* _The task_
Although the data below holds other lines too, output only those from the line with "1456x819 pixels." up to and including the line with "You are a computer-use agent. This", exactly as they appear.
※
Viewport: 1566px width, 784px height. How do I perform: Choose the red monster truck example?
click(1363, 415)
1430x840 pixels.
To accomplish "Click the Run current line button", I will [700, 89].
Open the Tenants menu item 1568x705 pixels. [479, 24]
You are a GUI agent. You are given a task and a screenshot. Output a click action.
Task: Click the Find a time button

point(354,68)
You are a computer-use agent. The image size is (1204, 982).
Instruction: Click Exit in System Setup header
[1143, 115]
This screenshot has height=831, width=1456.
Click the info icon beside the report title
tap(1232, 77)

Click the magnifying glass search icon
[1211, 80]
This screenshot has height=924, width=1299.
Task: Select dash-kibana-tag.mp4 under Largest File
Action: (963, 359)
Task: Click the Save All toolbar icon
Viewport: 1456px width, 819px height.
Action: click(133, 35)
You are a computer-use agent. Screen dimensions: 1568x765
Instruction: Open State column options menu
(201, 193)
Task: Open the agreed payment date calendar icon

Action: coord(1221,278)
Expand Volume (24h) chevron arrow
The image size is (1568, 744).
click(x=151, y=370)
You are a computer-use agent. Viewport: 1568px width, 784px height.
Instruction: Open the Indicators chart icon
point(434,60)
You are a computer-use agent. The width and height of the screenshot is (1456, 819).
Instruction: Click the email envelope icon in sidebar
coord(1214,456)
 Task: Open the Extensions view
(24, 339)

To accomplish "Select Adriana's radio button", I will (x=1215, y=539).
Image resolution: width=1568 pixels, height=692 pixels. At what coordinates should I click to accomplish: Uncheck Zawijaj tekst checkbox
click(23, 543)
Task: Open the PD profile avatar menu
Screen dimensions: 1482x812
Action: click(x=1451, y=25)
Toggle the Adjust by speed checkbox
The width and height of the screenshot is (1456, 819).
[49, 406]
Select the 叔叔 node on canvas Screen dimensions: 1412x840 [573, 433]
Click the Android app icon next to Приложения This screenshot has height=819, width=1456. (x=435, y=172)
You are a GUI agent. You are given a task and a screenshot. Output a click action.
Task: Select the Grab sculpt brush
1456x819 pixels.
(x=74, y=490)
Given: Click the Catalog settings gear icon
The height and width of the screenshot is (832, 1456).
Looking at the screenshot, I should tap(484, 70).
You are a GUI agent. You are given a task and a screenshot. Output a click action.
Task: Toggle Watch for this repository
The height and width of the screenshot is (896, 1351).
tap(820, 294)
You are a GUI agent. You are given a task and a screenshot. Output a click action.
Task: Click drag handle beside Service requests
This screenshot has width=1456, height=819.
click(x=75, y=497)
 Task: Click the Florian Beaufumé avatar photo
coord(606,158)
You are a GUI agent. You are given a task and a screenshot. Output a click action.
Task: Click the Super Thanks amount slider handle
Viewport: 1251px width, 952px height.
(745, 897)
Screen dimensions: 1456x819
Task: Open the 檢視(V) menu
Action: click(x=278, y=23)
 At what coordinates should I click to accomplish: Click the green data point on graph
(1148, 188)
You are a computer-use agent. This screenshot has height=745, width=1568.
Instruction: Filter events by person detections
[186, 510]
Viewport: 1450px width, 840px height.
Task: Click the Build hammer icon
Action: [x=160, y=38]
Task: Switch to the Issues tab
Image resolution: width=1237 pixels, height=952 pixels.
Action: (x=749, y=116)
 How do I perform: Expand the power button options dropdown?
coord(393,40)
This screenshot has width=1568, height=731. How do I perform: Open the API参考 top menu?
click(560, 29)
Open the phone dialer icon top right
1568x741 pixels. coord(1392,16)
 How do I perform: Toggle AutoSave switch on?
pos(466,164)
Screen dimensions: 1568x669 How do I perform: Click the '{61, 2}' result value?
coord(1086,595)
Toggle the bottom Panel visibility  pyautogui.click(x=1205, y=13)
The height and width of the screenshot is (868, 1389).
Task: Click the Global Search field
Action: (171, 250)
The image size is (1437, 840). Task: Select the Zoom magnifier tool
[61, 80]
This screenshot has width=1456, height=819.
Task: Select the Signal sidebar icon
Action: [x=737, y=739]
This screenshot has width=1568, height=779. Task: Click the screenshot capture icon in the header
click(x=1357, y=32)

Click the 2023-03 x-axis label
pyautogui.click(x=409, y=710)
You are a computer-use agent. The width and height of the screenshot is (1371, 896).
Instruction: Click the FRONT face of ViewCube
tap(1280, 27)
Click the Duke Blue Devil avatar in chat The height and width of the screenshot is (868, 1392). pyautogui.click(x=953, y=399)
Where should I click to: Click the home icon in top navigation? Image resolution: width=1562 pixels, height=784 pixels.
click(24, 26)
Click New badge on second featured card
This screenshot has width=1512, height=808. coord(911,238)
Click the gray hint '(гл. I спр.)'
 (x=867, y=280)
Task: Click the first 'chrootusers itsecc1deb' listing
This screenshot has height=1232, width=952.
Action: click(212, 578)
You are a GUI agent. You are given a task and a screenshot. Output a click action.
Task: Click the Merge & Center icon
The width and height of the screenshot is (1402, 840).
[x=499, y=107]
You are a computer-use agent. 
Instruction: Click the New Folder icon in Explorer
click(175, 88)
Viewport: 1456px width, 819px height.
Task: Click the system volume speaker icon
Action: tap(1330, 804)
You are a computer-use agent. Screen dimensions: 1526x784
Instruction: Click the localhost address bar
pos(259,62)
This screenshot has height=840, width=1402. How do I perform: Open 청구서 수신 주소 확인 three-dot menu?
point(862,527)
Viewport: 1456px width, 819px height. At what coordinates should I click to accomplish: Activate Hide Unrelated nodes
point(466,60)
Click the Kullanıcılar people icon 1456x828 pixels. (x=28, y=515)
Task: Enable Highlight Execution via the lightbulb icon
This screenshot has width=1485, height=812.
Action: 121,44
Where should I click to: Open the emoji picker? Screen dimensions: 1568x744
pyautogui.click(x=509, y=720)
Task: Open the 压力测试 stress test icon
※
* _Written solution_
1456x819 pixels.
(x=74, y=490)
Given: Click the Catalog settings gear icon
The height and width of the screenshot is (832, 1456).
Looking at the screenshot, I should tap(484, 70).
You are a GUI agent. You are given a task and a screenshot. Output a click action.
Task: Toggle Watch for this repository
The height and width of the screenshot is (896, 1351).
tap(820, 294)
You are a GUI agent. You are given a task and a screenshot. Output a click action.
Task: Click drag handle beside Service requests
This screenshot has width=1456, height=819.
click(x=75, y=497)
 Task: Click the Florian Beaufumé avatar photo
coord(606,158)
You are a GUI agent. You are given a task and a screenshot. Output a click action.
Task: Click the Super Thanks amount slider handle
Viewport: 1251px width, 952px height.
(745, 897)
Screen dimensions: 1456x819
Task: Open the 檢視(V) menu
Action: click(x=278, y=23)
 At what coordinates should I click to accomplish: Click the green data point on graph
(1148, 188)
You are a computer-use agent. This screenshot has height=745, width=1568.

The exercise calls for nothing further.